Economy of the Future

In an op-ed piece, University of Dayton President Daniel J. Curran argues for support of urban education, especially the passage of the Dayton Public Schools' operating levy.

(This op-ed piece by University of Dayton President Daniel J. Curran appeared in the Dayton Daily News on Oct. 29, 2008.)

High school graduates make more money than dropouts do. College graduates make even more.

According to a recent report issued by Jobs for the Future, the wage advantage of a college degree over a high school diploma has increased "$1 million over a working life."

In essence, communities with educated citizens have more potential to thrive economically because they have an expanded middle class. Students who attend strong K-12 schools with excellent teachers are more likely than others to graduate from high school and more inclined to decide to go to college. Excellent schools need adequate support.

For many years and in many urban areas, students have been hurt by their schools having inadequate funding, their communities having too few resources. Dayton is no exception. The failure of the school levy in 2007 hurt the young people in our community who are most in need of help to reach their full potential.

Locally, urban schools have made valiant efforts to provide students with the educational opportunities they need. But the schools lack resources.

Yet they have made significant strides to overcome these obstacles. Dayton's Catholic schools are creating collaborative arrangements to leverage essential resources. The Dayton Public Schools are creating a variety of educational options — such as the Dayton Early College Academy, neighborhood schools and single-gender schools — that provide excellent educational opportunities.

These positive signs are welcome to the University of Dayton, Wright State University, Central State University and Sinclair Community College — all working in partnership to improve urban education and make a college education an achievable dream.

They are welcome to local businesses that need educated employees. They are welcome to a community re-creating itself in harsh economic times. They are also essential if Ohio and the Dayton region are going to experience economic rejuvenation.

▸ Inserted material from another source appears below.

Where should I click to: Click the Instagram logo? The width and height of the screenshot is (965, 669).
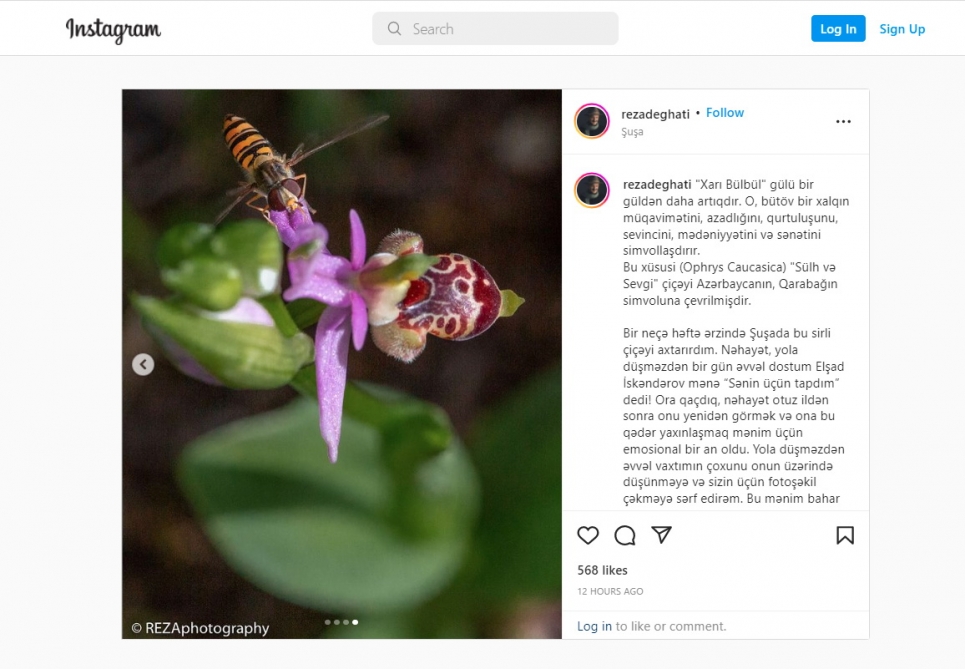point(113,29)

With the right support, students from both urban and suburban communities will be productive; they will succeed. Without our support, they will find it virtually impossible to experience success.

Equally important, our community will be unable to realize its full potential. We cannot lose the intellectual capital of our young people because we failed to provide sufficient educational support.

I realize the very real financial challenges families in our community face. Now, more than ever, it's important to step up and support all of our schools — urban and suburban — because the economic future of our community depends upon it.

Voters haven't approved an operating levy for Dayton Public Schools since 1992. The proposed levy — less than a third of the size of the one voters rejected in 2007 — will cost the average homeowner $8 a month. In the past two years, the Dayton Public Schools have cut more than $30 million from the budget and eliminated hundreds of positions. We cannot afford to cut more teachers.

Because our community must succeed, because of the commitment of the University of Dayton and its Marianist founders to education and to justice, I am strongly committed to efforts throughout the region to improve our schools and am especially committed to supporting the Dayton Public Schools' Issue 52.

— Daniel J. Curran is president of the University of Dayton.